--- MATERIAL TO PROCESS ---

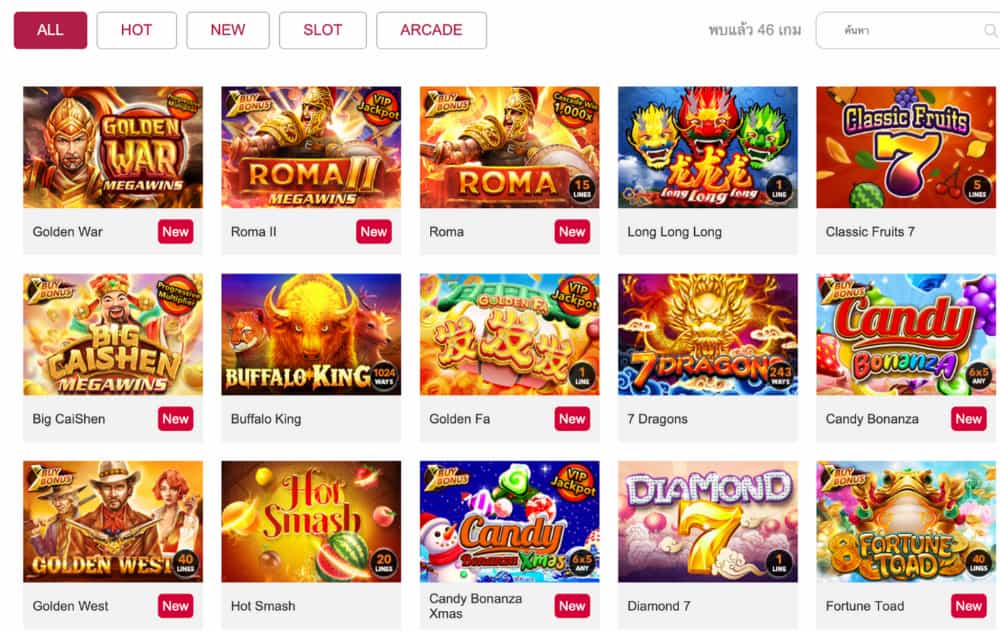Launch Roma II Megawins game image
1000x633 pixels.
pyautogui.click(x=311, y=147)
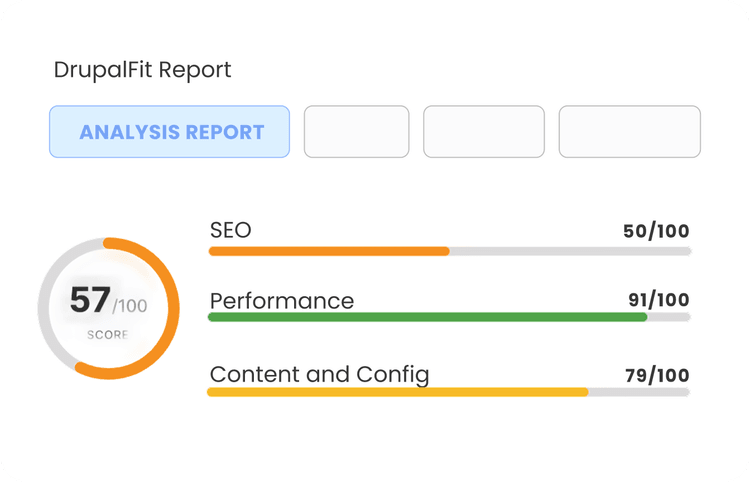Select the Content and Config label
The image size is (750, 482).
tap(320, 375)
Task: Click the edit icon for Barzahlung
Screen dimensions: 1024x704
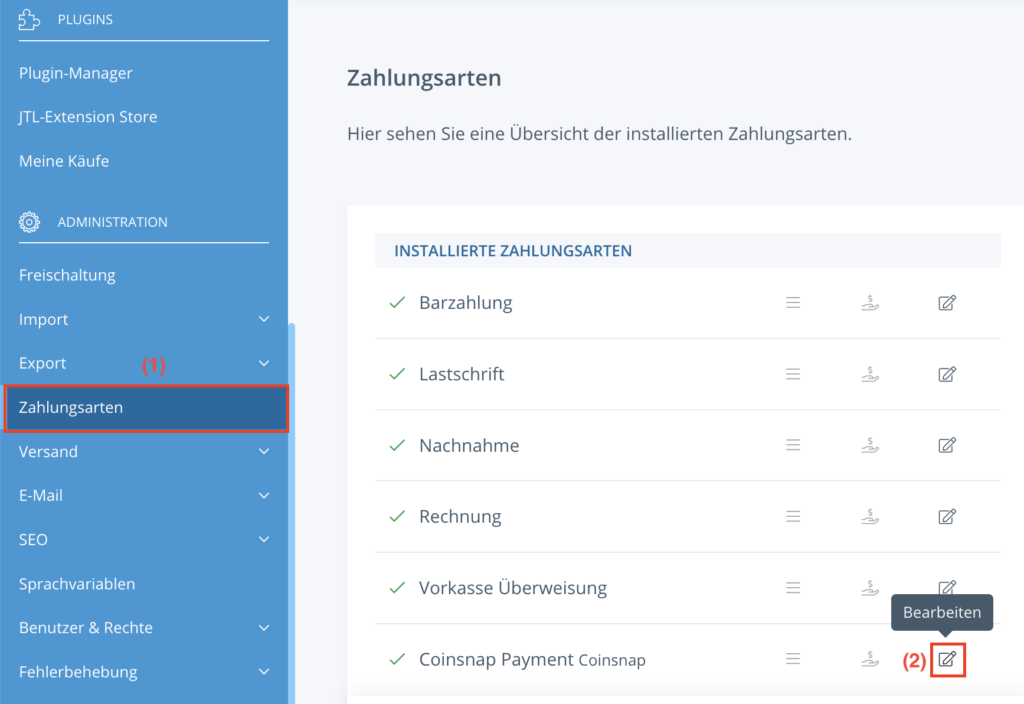Action: 947,303
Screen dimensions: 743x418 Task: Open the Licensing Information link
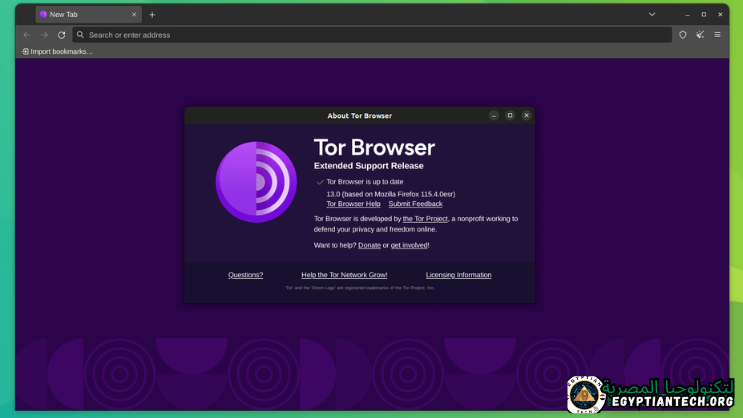point(458,275)
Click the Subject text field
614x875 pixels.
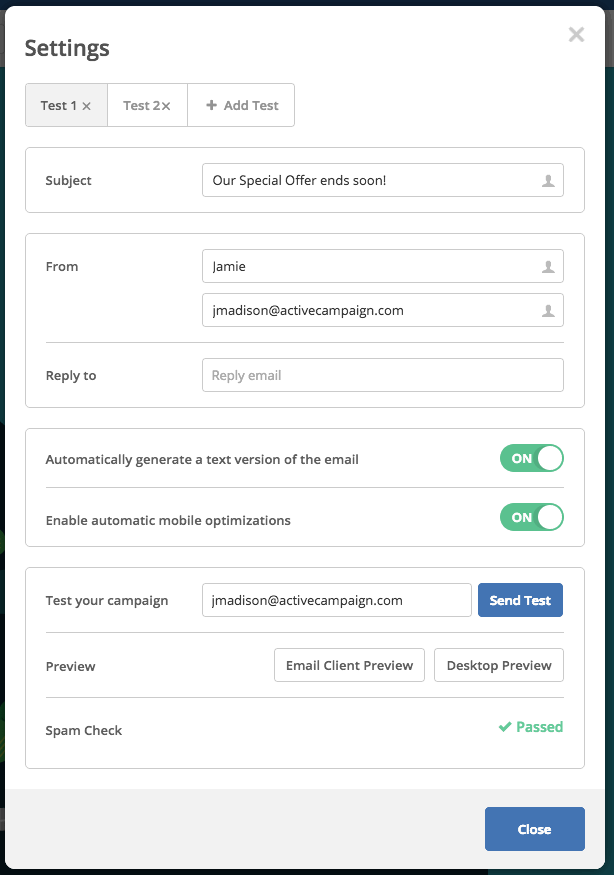[x=383, y=180]
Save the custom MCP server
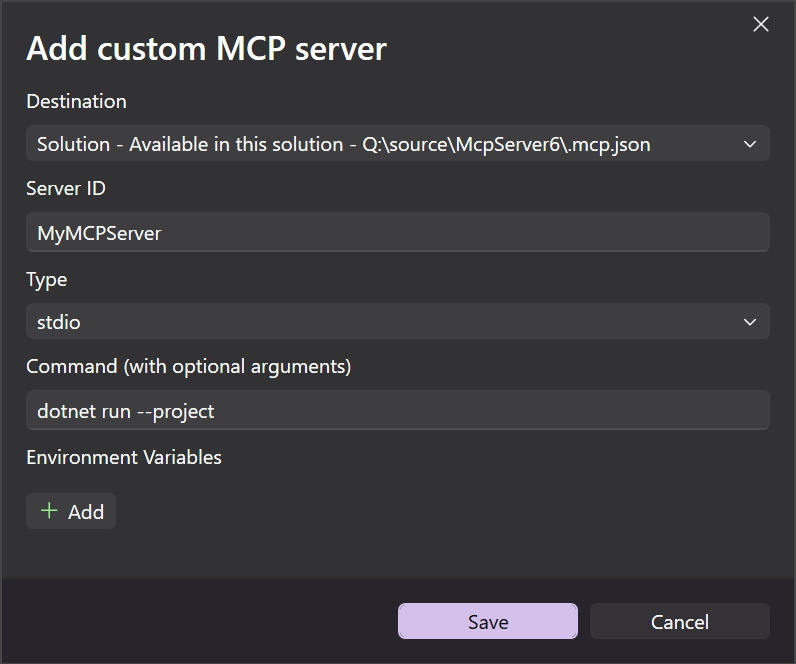Viewport: 796px width, 664px height. coord(487,621)
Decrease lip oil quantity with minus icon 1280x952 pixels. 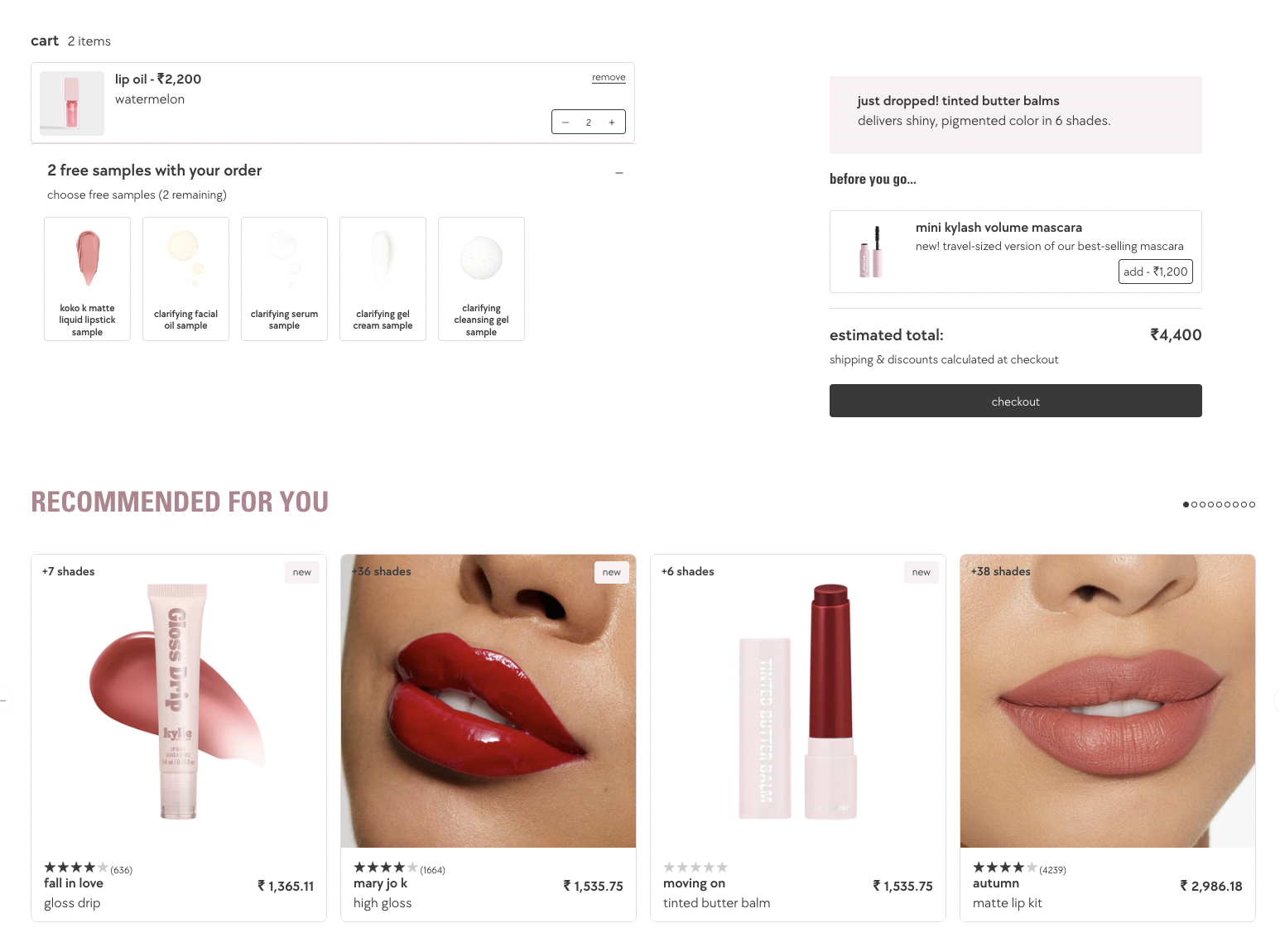tap(565, 123)
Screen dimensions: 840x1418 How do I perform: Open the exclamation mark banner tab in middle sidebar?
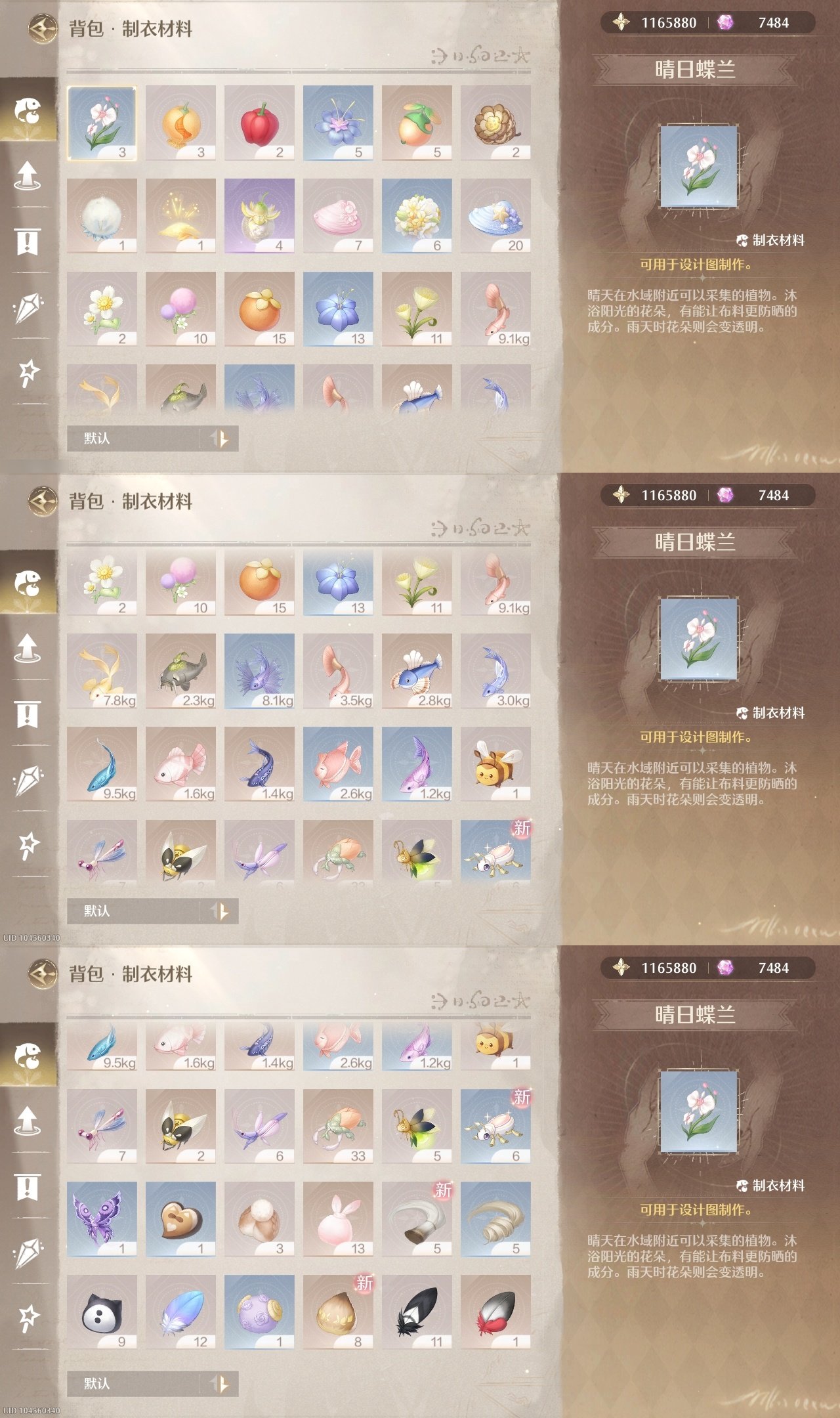(x=28, y=714)
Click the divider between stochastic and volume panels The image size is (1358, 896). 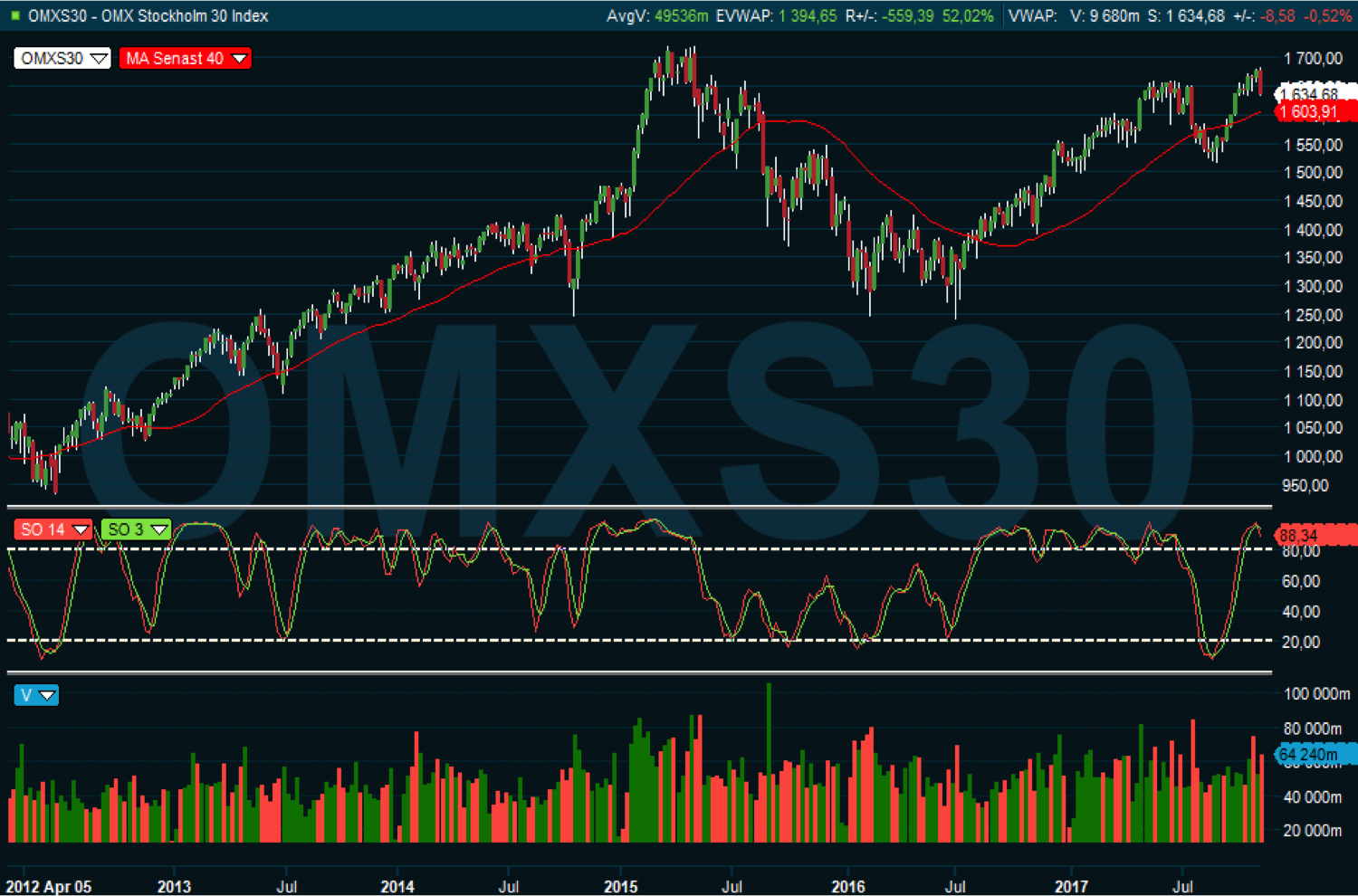pyautogui.click(x=639, y=672)
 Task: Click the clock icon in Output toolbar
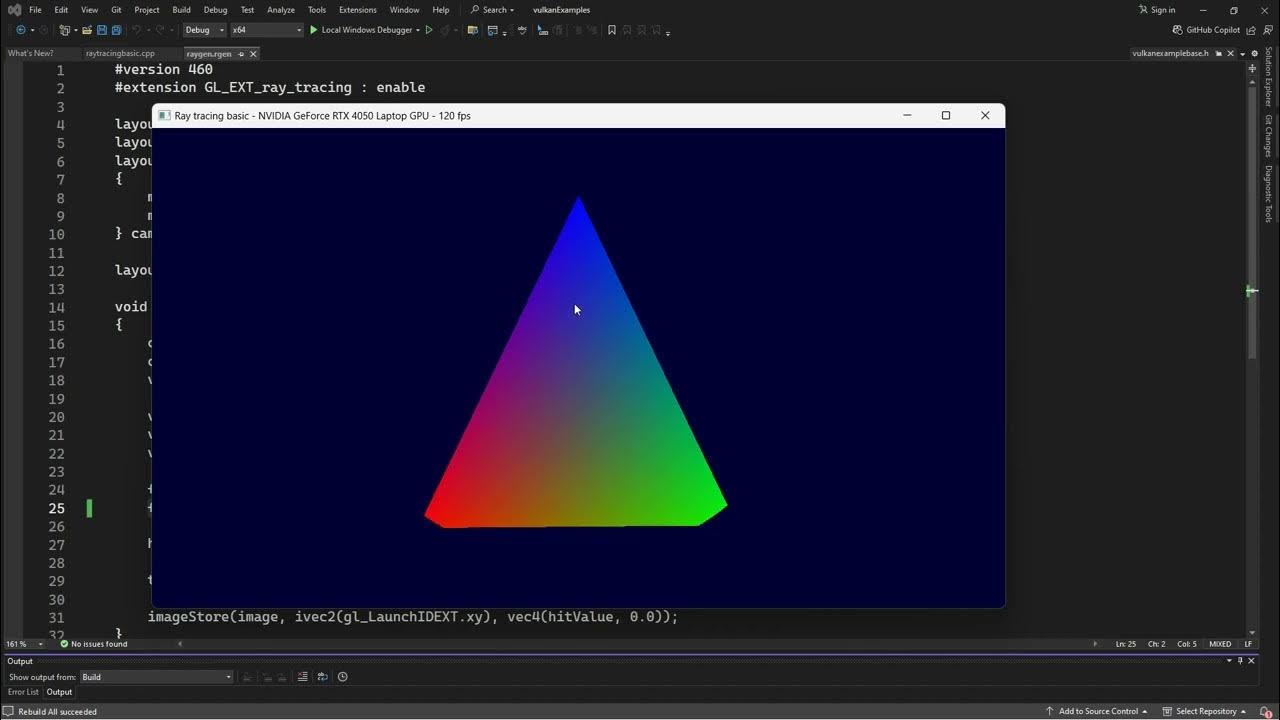[x=342, y=677]
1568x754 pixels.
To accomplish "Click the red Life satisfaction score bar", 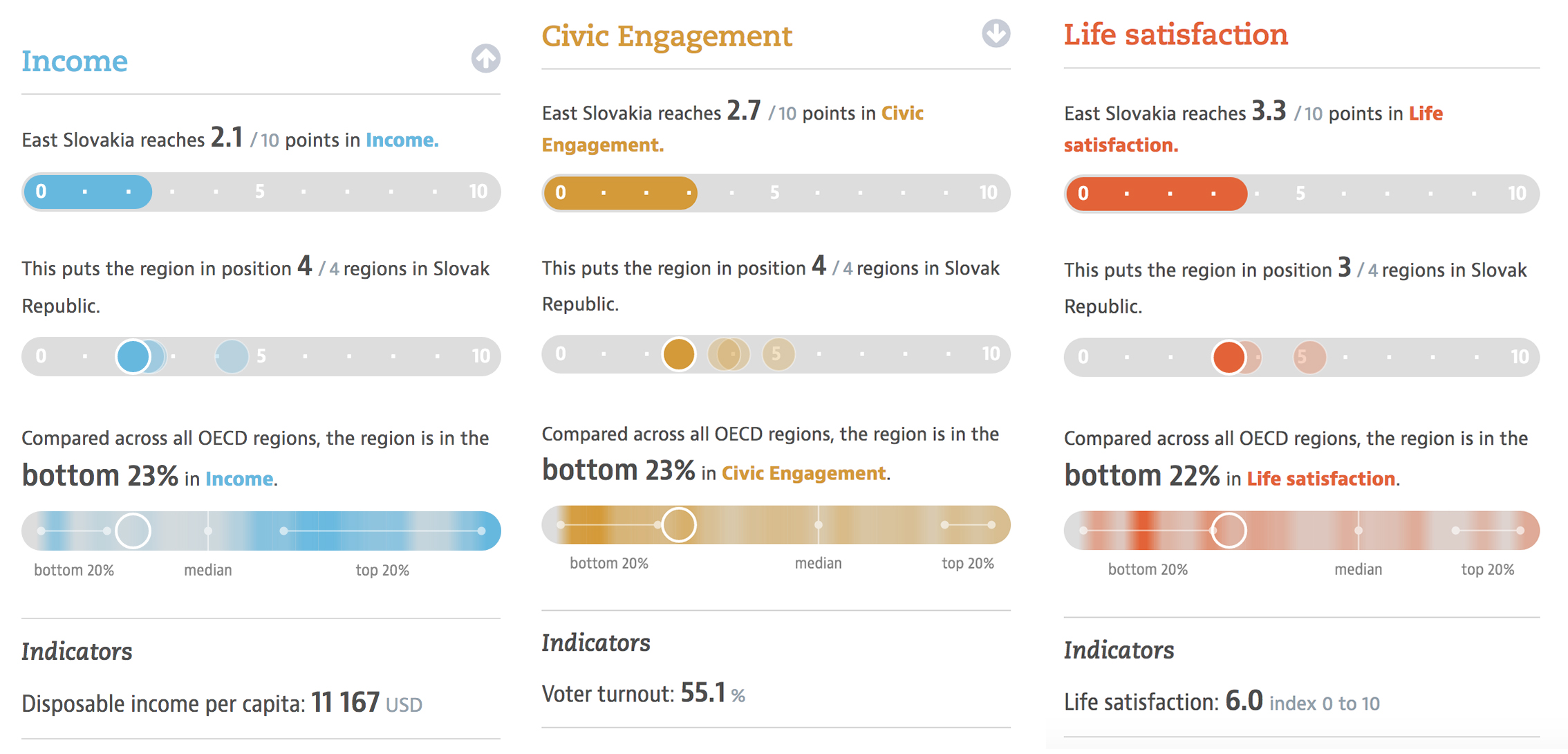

---

_ABOUT THIS TASK_:
Return exactly, with no pictures, each line from the one that contains "Task: Click the clock icon in Output toolbar" through the end of the entries above, both ends included.

_WRITTEN ANSWER_:
 Task: Click the clock icon in Output toolbar
[x=342, y=677]
1568x754 pixels.
To accomplish "Click the red Life satisfaction score bar", 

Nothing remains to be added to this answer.